WHAT YOU NEED TO DO:
Once the pictures are removed, restate the listing word for word.

RECORDS PROVIDED:
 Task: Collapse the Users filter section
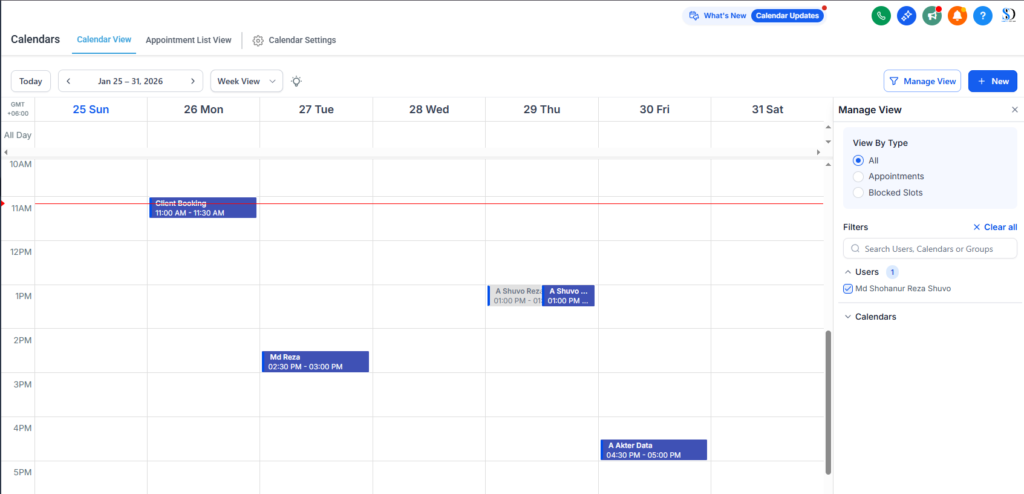point(848,272)
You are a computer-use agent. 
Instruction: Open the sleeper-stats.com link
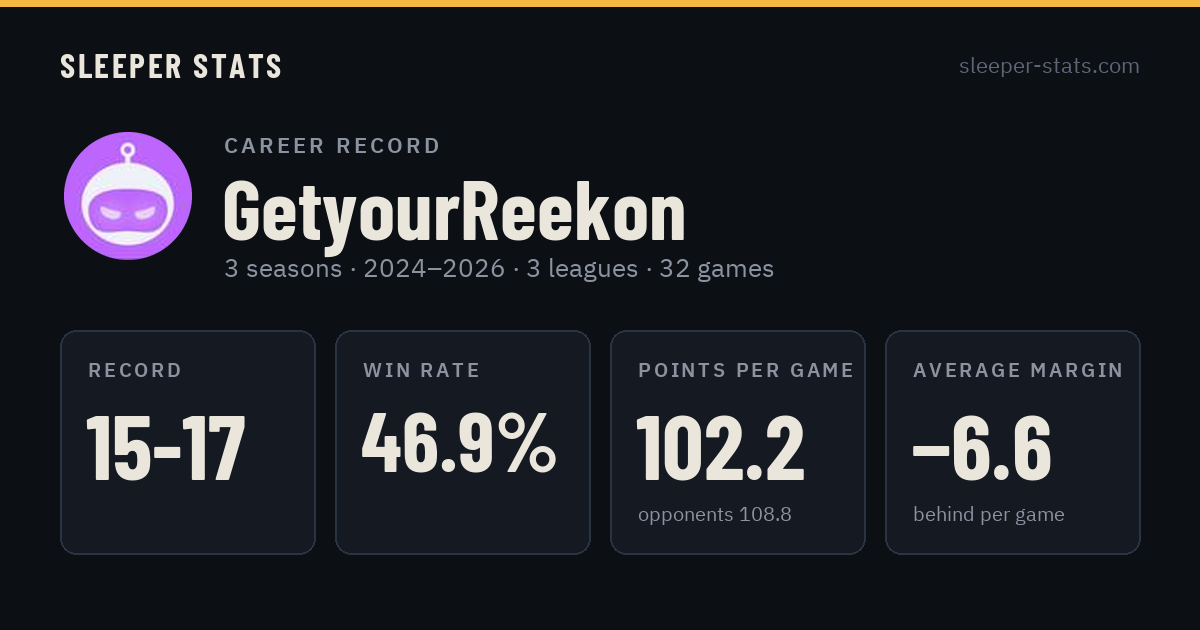click(x=1049, y=66)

EXERCISE RESPONSE:
 Task: Collapse the Users filter section
point(848,272)
You are a computer-use agent. 
Instruction: Open the sleeper-stats.com link
click(x=1049, y=66)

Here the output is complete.